In line with the Accessible Information Standard, think about the different ways to support autistic people to hear and be heard effectively. This might include:

  • supporting alternative ways to communicate. These could be written formats, or Augmentative or Alternative Communication boards or devices (AACs)
  • using checking questions and active listening to make sure that autistic people have understood you and you have understood them
  • allowing extra time in consultations to accommodate people’s additional communication needs and questions. An autistic person may have many more questions they need answered
  • providing information in advance of appointments
  • enabling autistic people to submit information before and after a consultation
  • providing a written plan of action and information following a consultation.

Adapting your processes and environment

What adjustments could you make to the environment of your service or the way you do things?

The physical environment of a building or premises can have a huge impact on autistic people and their executive function.

Think about what you can do to improve access and be more welcoming to autistic people. Enabling and supporting people to ask for reasonable adjustments, like waiting in a quiet room for their appointment, can encourage them to seek medical attention earlier than they may otherwise have done.

To improve access to health care, consider:

  • offering different ways to book appointments with clear instructions, such as by text, online form or email
  • quiet or alternative waiting areas
  • flexible or longer appointments
  • allowing autistic people to make sensory adjustments, for example:
    • turning off bright lights and screens in waiting areas
    • wearing sunglasses indoors
    • wearing ear-protectors or headphones.

But it’s not just about what providers can do. Commissioners need to be creative and flexible when developing new services and ensure the views and choices of autistic people are central to new developments.

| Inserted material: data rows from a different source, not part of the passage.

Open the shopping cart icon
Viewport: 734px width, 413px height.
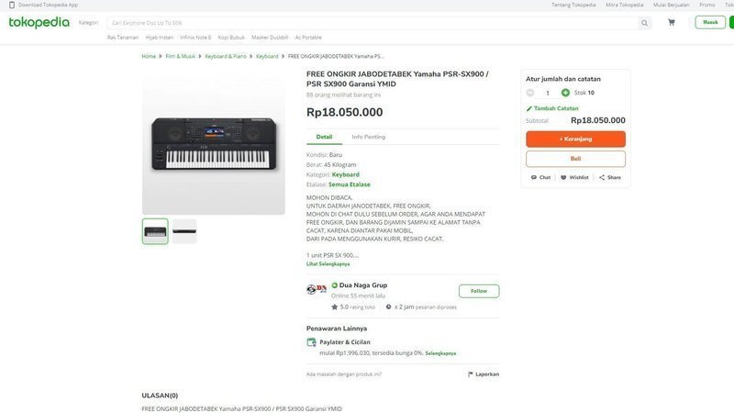[x=672, y=22]
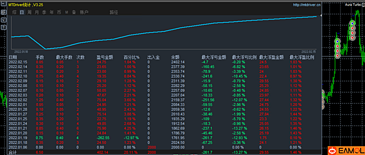Click the checkmark icon in left sidebar
The image size is (365, 155).
tap(4, 20)
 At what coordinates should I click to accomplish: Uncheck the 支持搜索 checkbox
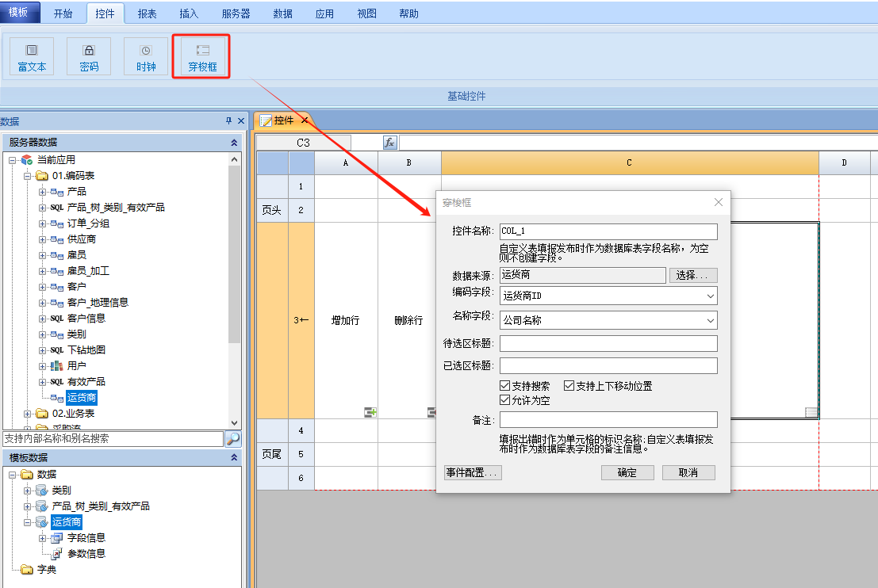tap(505, 386)
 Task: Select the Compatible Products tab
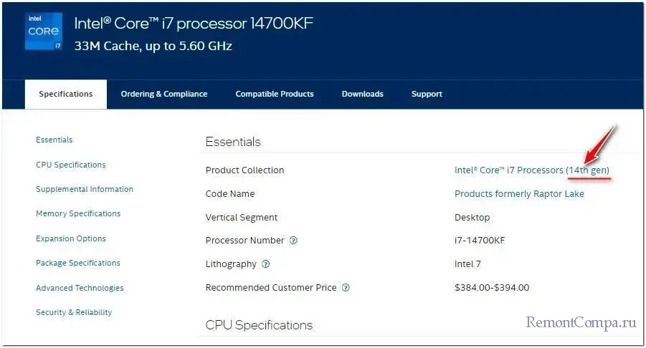point(275,94)
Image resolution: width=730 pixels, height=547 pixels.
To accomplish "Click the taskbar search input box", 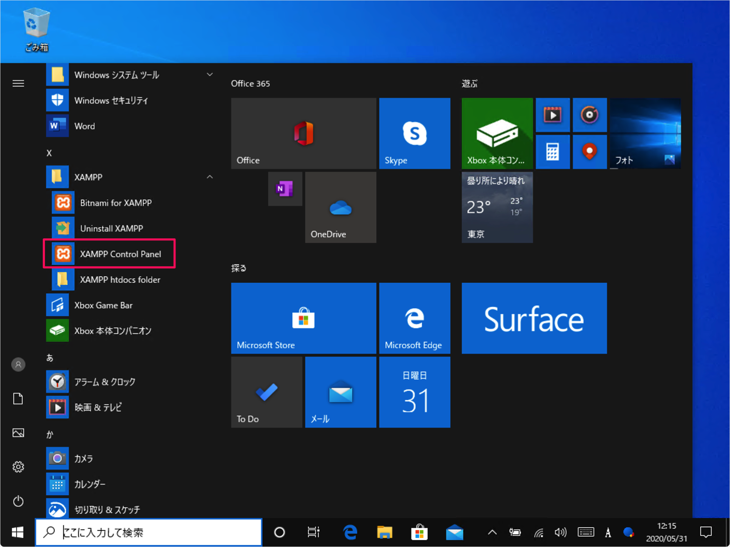I will point(149,532).
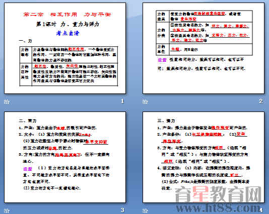Click the purple 注意 label on slide 2
Viewport: 269px width, 214px height.
[162, 60]
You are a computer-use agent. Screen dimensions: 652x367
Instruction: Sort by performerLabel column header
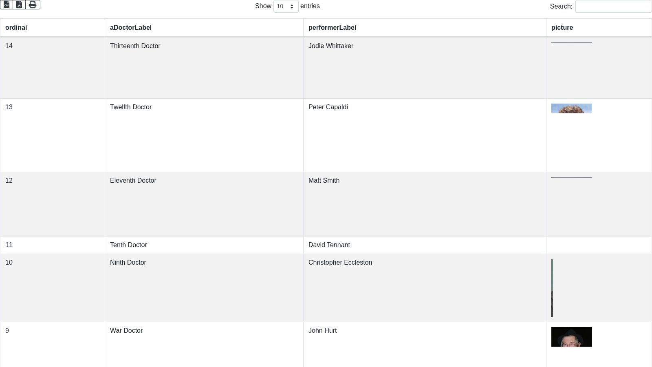pos(332,28)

Improving autism diagnosis and support

Do people have timely access to diagnostic assessments for autism and support after diagnosis?

People need to be able to access diagnostic assessments for autism quickly and have support following a diagnosis. Integrated care boards should commission and develop services that support people to receive an autism assessment within the timeframe recommended in NICE Quality Standard QS51.

For healthcare professionals:

  • think about how you identify that a person may be autistic. Remember that autism may present differently in different age groups, genders and ethnicities
  • do you know how to refer that person for a diagnostic assessment if appropriate?
  • do you know what support services are available once a person is diagnosed autistic?

It’s important to ensure people have access to these services so that their care is joined up and they feel supported.

Delivering joined-up primary care

Do you work together with other services to co-ordinate people’s care?

Thinking about the care in your area, is there more that you can do with other primary care services and ensure that the care for autistic people is joined up and co-ordinated? In particular, when:

  • people’s care moves from one service to another, for example when a child transitions to using adult services
  • care moves between adult services such as from community to inpatient services
  • people move to a new area, which risks losing continuity of their care – or not receiving care at all.